- _Task statement_:
Continue the blog post on search-engine cloaking of the Archive Team wiki, picking up after its final sentence.

- _Extract to read_:
-- Opening Marker --

Breaking Eggs And Making Omelettes

Topics On Multimedia Technology and Reverse Engineering


Archives:

Cloaked Archive Wiki

May 15th, 2011 by Multimedia Mike

Google’s Chrome browser has made me phenomenally lazy. I don’t even attempt to type proper, complete URLs into the address bar anymore. I just type something vaguely related to the address and let the search engine take over. I saw something weird when I used this method to visit Archive Team’s site:



There’s greater detail when you elect to view more results from the site:



As the administrator of a MediaWiki installation like the one that archiveteam.org runs on, I was a little worried that they might have a spam problem. However, clicking through to any of those out-of-place pages does not indicate anything related to pharmaceuticals. Viewing source also reveals nothing amiss.

I quickly deduced that this is a textbook example of website cloaking. This is when a website reports different content to a search engine than it reports to normal web browsers (humans, presumably). General pseudocode:

if (web_request.user_agent_string == CRAWLER_USER_AGENT)
  return cloaked_data;
else
  return real_data;

You can verify this for yourself using the wget command line utility:


$ wget --quiet --user-agent="Mozilla/5.0" \
http://www.archiveteam.org/index.php?title=Geocities -O - | grep \<title\>
<title>GeoCities - Archiveteam</title>

$ wget --quiet --user-agent="Googlebot/2.1" \
http://www.archiveteam.org/index.php?title=Geocities -O - | grep \<title\>
<title>Cheap xanax | Online Drug Store, Big Discounts</title>

I guess the little web prank worked because the phaux-pharma stuff got indexed. It makes we wonder if there’s a MediaWiki plugin that does this automatically.

-- Closing Marker --

- _Entries supplied_:
-- Opening Marker --

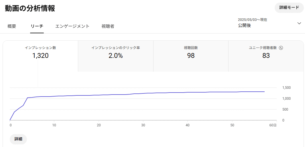This screenshot has width=305, height=147.
Task: Click the chart line start at day 0
Action: click(10, 120)
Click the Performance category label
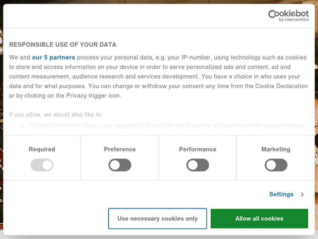The image size is (318, 239). point(198,149)
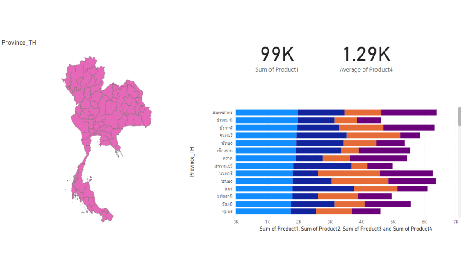The height and width of the screenshot is (259, 469).
Task: Select the orange Product3 segment for นนทบุรี
Action: tap(349, 174)
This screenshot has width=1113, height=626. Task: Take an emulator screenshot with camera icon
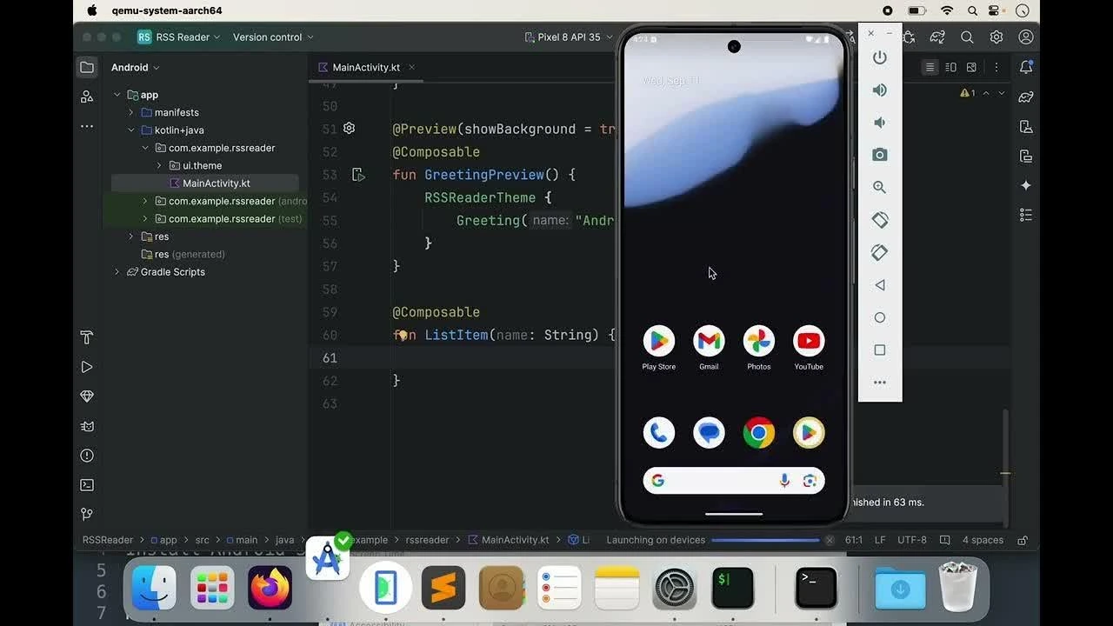pos(880,155)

-- Closing Marker --

- _Answer box_:
For extra fun, here’s a site called the CloakingDetector which purports to be able to detect whether a page employs cloaking. This is just one humble observer’s opinion, but I don’t think the site works too well:



Posted in General | 2 Comments »

2 Responses

  1. Coderjoe Says:

    I discovered this friday when I forgot I had my browser UA set to Googlebot after doing some testing. I reported it to Sketchcow and he found the culprit and removed it then. I don’t know the details of how it got there, but apparently it is a common problem on dreamhost. At the top of one of the wiki php files was an eval(gzuncompress(base64_decode(blah))) call.

    This has been fixed. It is just a matter of time before the search engines re-crawl and see the fixed pages.

  2. Multimedia Mike Says:

    Ah, so it wasn’t some kind of intentional prank. Good to know. This is near and dear to my heart because this very blog got hacked in a similar way once. I didn’t notice it until I analyzed my HTTP logs and noticed that the top 20 search terms sending traffic to my site were all pharma-spammy terms. I found a single directory labeled ‘f/’ that contained some special PHP scripts that did (probably cloaked) redirection to bad sites.